Clinical Review - Management of Pelvic inflammatory disease

A clinical review of the diagnosis and management of pelvic inflammatory disease. By Miss Prabha Sinha and Dr Suneeta Kochhar

Incidence of subfertility is 20% with a single episode of PID, due to tubal and ovarian adhesions (above) (Photograph: Dr Najeeb Layyous/SPL)

Section 1: Epidemiology and aetiology
PID describes infection and inflammation of the female upper genital tract; it may involve the endometrium, fallopian tubes and/or ovaries, as well as the surrounding peritoneum.

PID is a common cause of morbidity and accounts for one in 60 GP consultations by women under the age of 45 years.1

With a single episode of PID, the incidence of subfertility is 20% due to tubal and ovarian adhesions. There is a risk of tubo-ovarian abscesses, chronic pelvic pain and a significantly increased risk of ectopic pregnancy.1

Repeated episodes of PID may exponentially increase the risk of permanent tubal damage. Clinically more severe disease is associated with a greater risk of adverse sequelae.2

Most cases of PID result from a vaginal or cervical STI that may be asymptomatic. Subsequently, there is direct ascent of micro-organisms from the vagina or cervix to the upper genital tract.2

On occasion PID may lead to Fitz-Hugh-Curtis syndrome, which occurs when the infection spreads along the upper peritoneum to the liver capsule, causing perihepatic adhesions, which may resemble violin strings.

It is thought that Chlamydia trachomatis and Neisseria gonorrhoeae are responsible for most cases of PID.3

Other potential micro-organisms include Gardnerella vaginalis, Mycoplasma hominis and Trichomonas vaginalis.1

HIV infection can be associated with an increased incidence of C trachomatis infection.

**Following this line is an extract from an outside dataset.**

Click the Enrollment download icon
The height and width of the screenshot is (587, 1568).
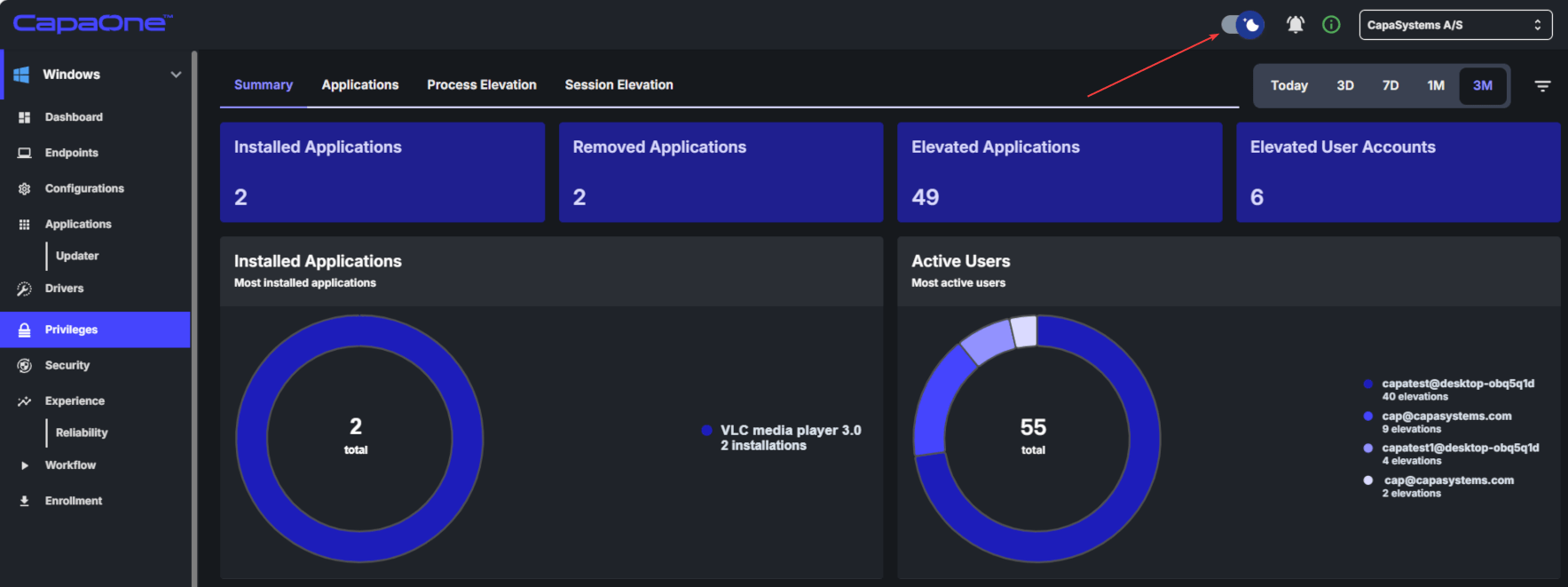pos(24,501)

Women with HIV infection have an increased risk of progression to PID and tubo-ovarian abscess formation.1

Sexually active women who are in their teens or early twenties are at increased risk of PID, as are women from lower socioeconomic backgrounds.

Presence of an STI, previous pelvic infections, unprotected sexual intercourse, sexual intercourse at an early age and multiple sexual partners are risk factors for PID.4

Less commonly, instrumentation of the cervix and/or of the uterus can result in endogenous bacteria inoculating the endometrium and consequently leading to PID.

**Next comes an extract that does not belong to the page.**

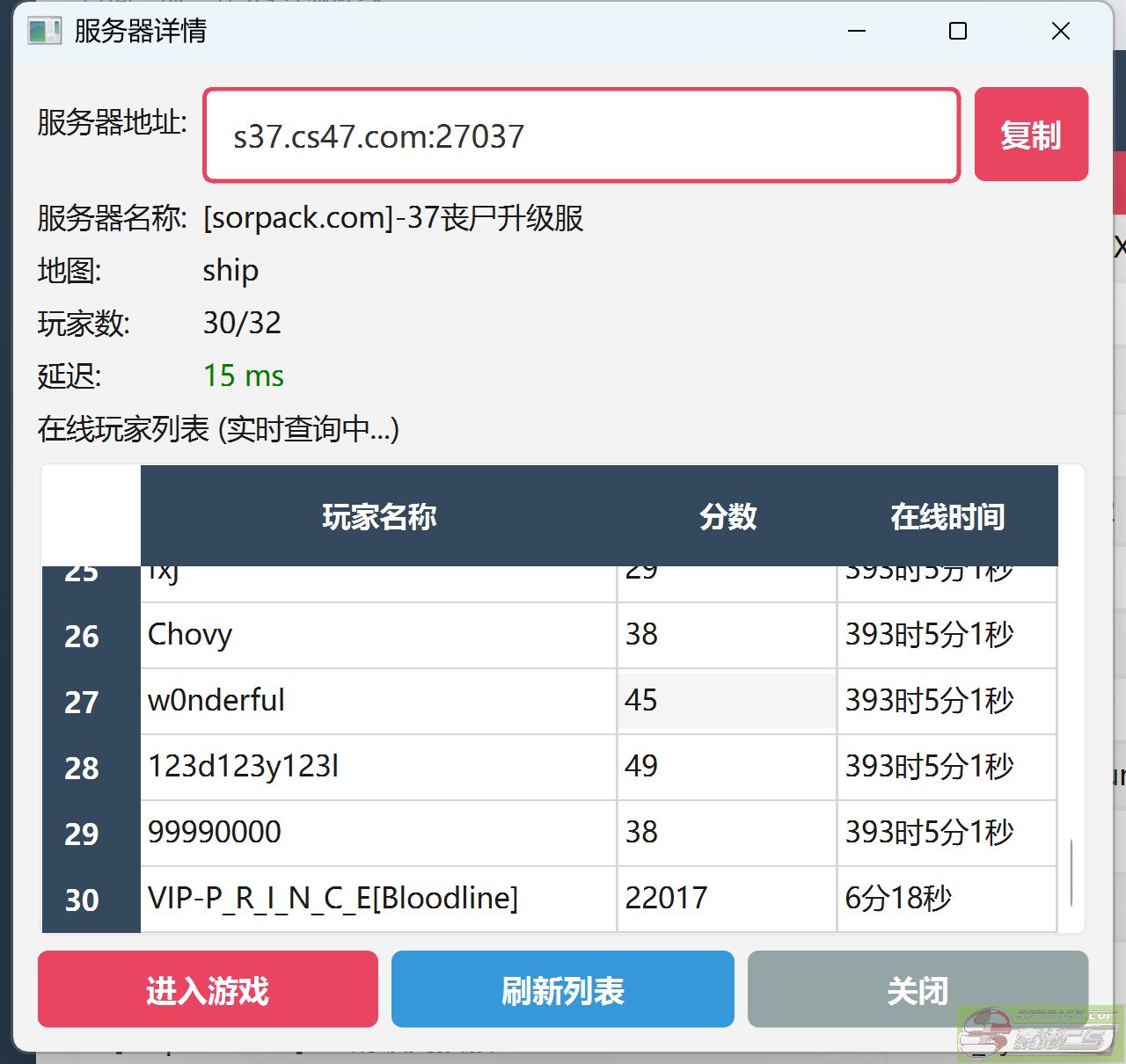
Task: Click the gray 关闭 button
Action: [x=917, y=989]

The relative risk of PID is higher in IUD users, however the absolute risk remains very low, in the order of one in 1,000.4

Section 2: Making the diagnosis
At presentation, women with PID may range from asymptomatic to being systemically unwell. Ascending infection from the endocervix may cause endometritis, salpingitis, parametritis, oophoritis, tubo-ovarian abscess and/or pelvic peritonitis.1

PID attributed to chlamydial infection tends to be asymptomatic and diagnosis is retrospective when a patient presents with subfertility due to tubal adhesions. In contrast, PID caused by N gonorrhoeae tends to be acute.1

The most common presenting complaint is acute lower abdominal or pelvic pain in association with fever in a sexually active woman.4

Bilateral lower abdominal pain is typical with deep dyspareunia; abnormal vaginal or cervical discharge which is often purulent and abnormal vaginal bleeding, including postcoital.

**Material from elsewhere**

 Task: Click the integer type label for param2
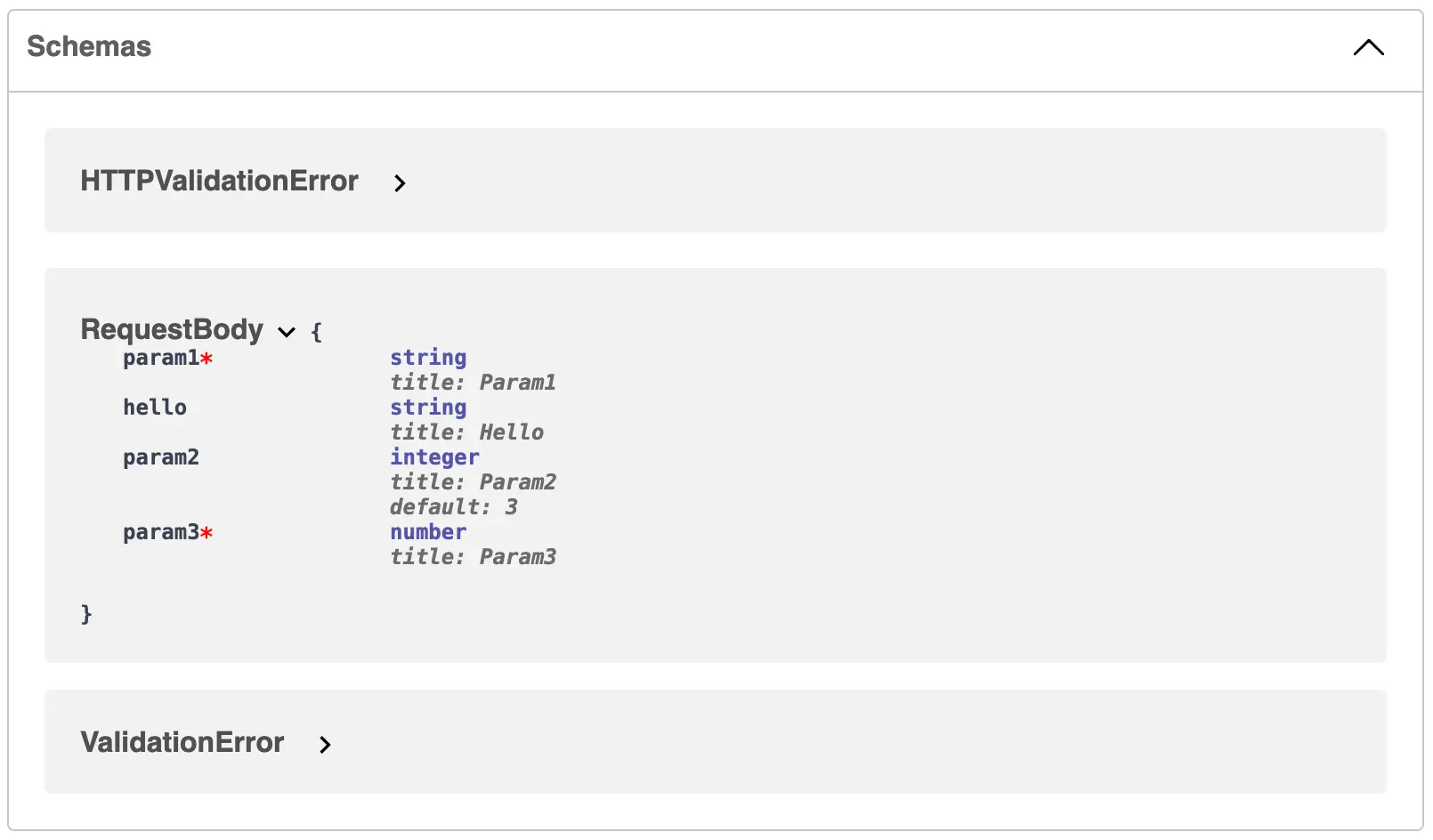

Intermenstrual bleeding and menorrhagia are other associated features.5 Nausea and vomiting may be a feature in PID.

Clinical findings
On examination, there may be a mild tachycardia and fever. There is likely to be bilateral lower abdominal tenderness; rebound tenderness and guarding may be elicited. If there is right upper quadrant tenderness, Fitz-Hugh-Curtis syndrome should be suspected.

Bimanual examination may reveal adnexal tenderness and cervical excitation; there may be a tubo-ovarian abscess that may be appreciated on bimanual palpation.2

Mucopurulent discharge from the cervix or vagina may be seen on speculum examination, high vaginal and endocervical swabs should be taken.

An elevated WCC and CRP supports the diagnosis of PID in conjunction with the clinical findings.1 LFTs may be deranged in the presence of Fitz-Hugh-Curtis syndrome and in acute cases.

Differential diagnoses
Differential diagnoses may include appendicitis, diverticulitis, UTI, ectopic pregnancy, ovarian torsion or rupture. A pregnancy test is required. A diagnosis of PID should be made on clinical grounds.

Negative swab results do not rule out a diagnosis of PID.2,5 A delay in diagnosis or treatment of PID can result in long-term sequelae, such as chronic pelvic pain. If a diagnosis of PID is made, testing for other STIs is recommended.4

Transvaginal ultrasound examination is not helpful in diagnosis but may demonstrate tubo-ovarian abscesses. If classic findings of PID are noted on ultrasound, no further imaging is required.6 If additional imaging is warranted, MRI is recommended over CT because its overall sensitivity is greater than 93% and it does not carry the risk of ionising radiation.6

Hospital admission is recommended if there is a suspicion of ectopic pregnancy or a surgical emergency, such as acute appendicitis, a tubo-ovarian abscess is suspected or there is diagnostic uncertainty. Severity of symptoms and signs, such as nausea, vomiting and a fever greater than 38°C may indicate that hospital admission may be necessary.3

A contraceptive IUD may need to be removed in a woman with PID (Photograph: Zephyr/SPL)

Section 3: Managing the condition
There are no widely accepted clinical criteria for PID, so early empirical treatment is common. Antibiotic regimens for the treatment of PID must cover C trachomatis, N gonorrhoeae, anaerobes, Gram-negative aerobes and streptococci.1

This provides cover for the most likely STIs as well as endogenous vaginal and lower GI flora. Preferably treatment should be started as early as possible to minimise the risk of future ectopic pregnancy and tubal infertility.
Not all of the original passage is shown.